Finally, the young man bluntly blurted out, "Do you think I'm a coward?"

"Why! Whatever gave you that idea?" Byron exclaimed as though the notion were outrageous, yet all the while avoiding looking his assistant directly in the eye.

"I overheard two customers talking."

"I'm sure that as a Quaker you've had to deal with that sort of thing in the past."

"Only from the occasional bully who tried to provoke me into a fistfight."

"I wouldn't pay their talk any mind if I were you, son," the employer advised. "People are just upset that their own loved ones are going off to battle—especially since many of them won't be coming home."

"There must be something I can do to be of use, some way I can serve my country instead of staying here taking cartes de visite while others are dying in battle."

Byron sympathized with Elijah.
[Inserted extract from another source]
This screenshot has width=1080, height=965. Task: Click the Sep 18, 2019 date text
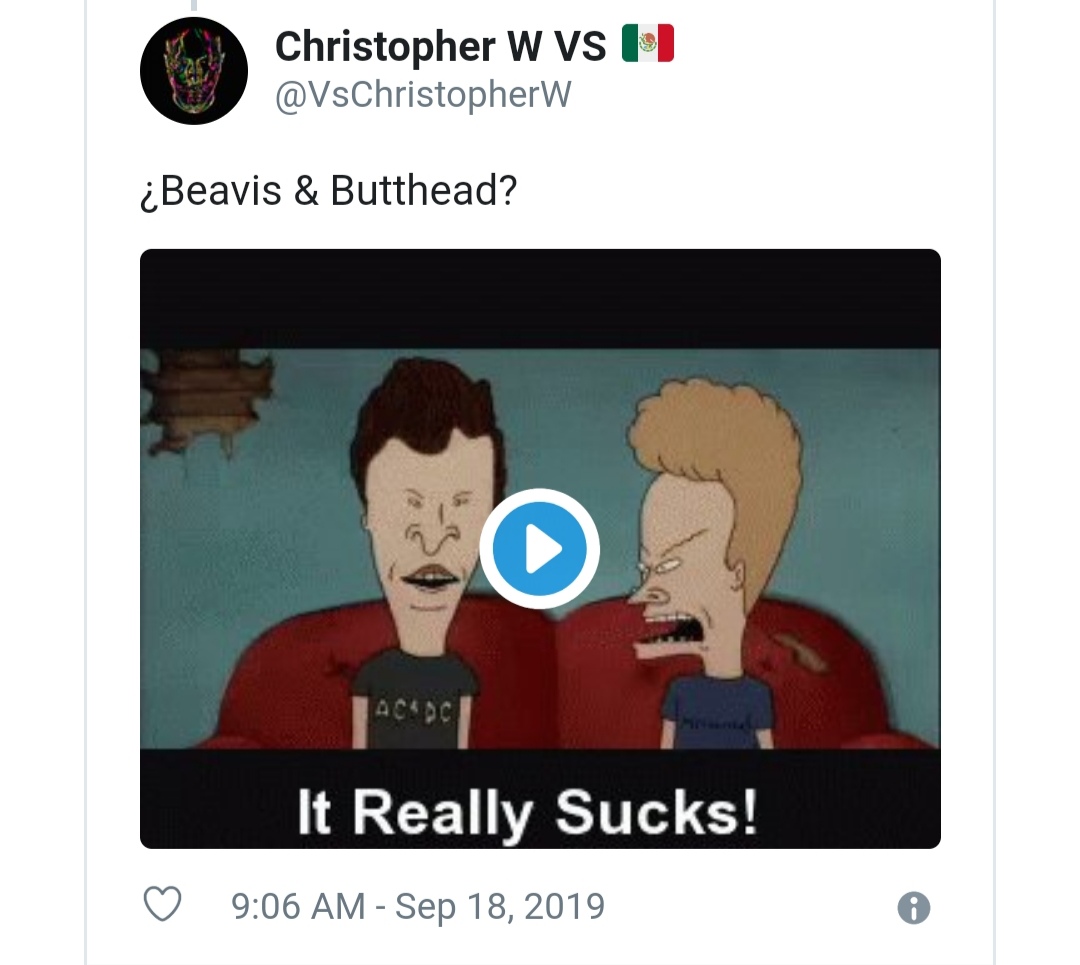[500, 906]
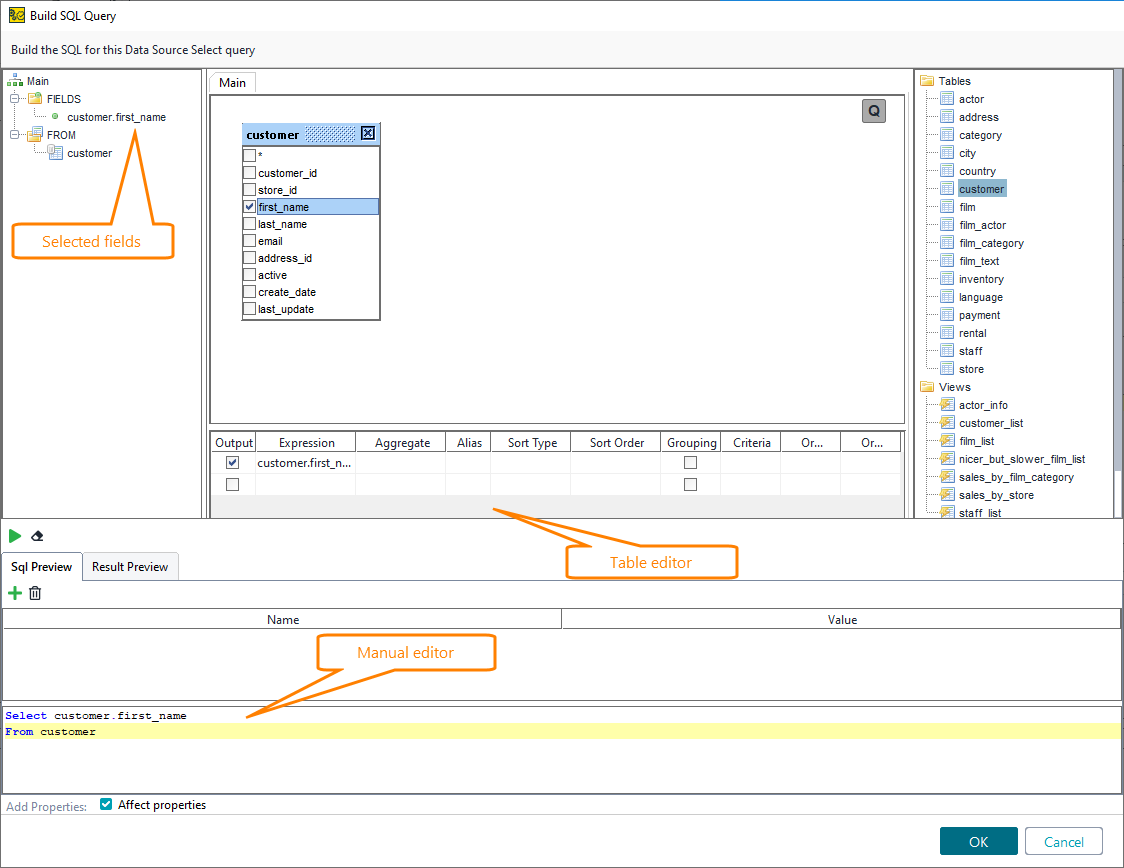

Had he been a younger man, he would have answered Lincoln's call for volunteers himself.

"I heard about a photographer down in New York—a man by the name of Mathew Brady—who hopes to document the war for future generations. He hired a number of men to take photographs at the battlefields."

"How is that possible? Plates need to be developed quickly."
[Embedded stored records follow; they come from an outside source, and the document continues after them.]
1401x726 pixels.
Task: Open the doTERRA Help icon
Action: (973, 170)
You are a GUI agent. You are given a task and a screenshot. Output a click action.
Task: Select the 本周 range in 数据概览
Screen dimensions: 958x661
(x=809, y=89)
"Brady and his men use wagons fitted out as portable darkrooms."

As Byron watched the wondrous transformation of Elijah's facial features, he was amazed. It was as though the young photographer had had a religious epiphany.

"There's nothing in my religion to prevent me from doing the same," he announced joyfully. "I hate to leave you shorthanded, especially with business going so well, but I ...."

"There's no need for you to apologize. A man has to do what he believes is right. You go ahead and catch up with our boys in blue while I stay in Boston and mind the business. And when the war is over, you come back here. I promise I'll have your old job waiting for you."

As he watched Elijah headed off to his room above the studio to pack his belongings, Byron said a silent prayer that the young photographer would not become another casualty of the war.

* * *

There was not a cloud in the sky. The morning sun shone brightly.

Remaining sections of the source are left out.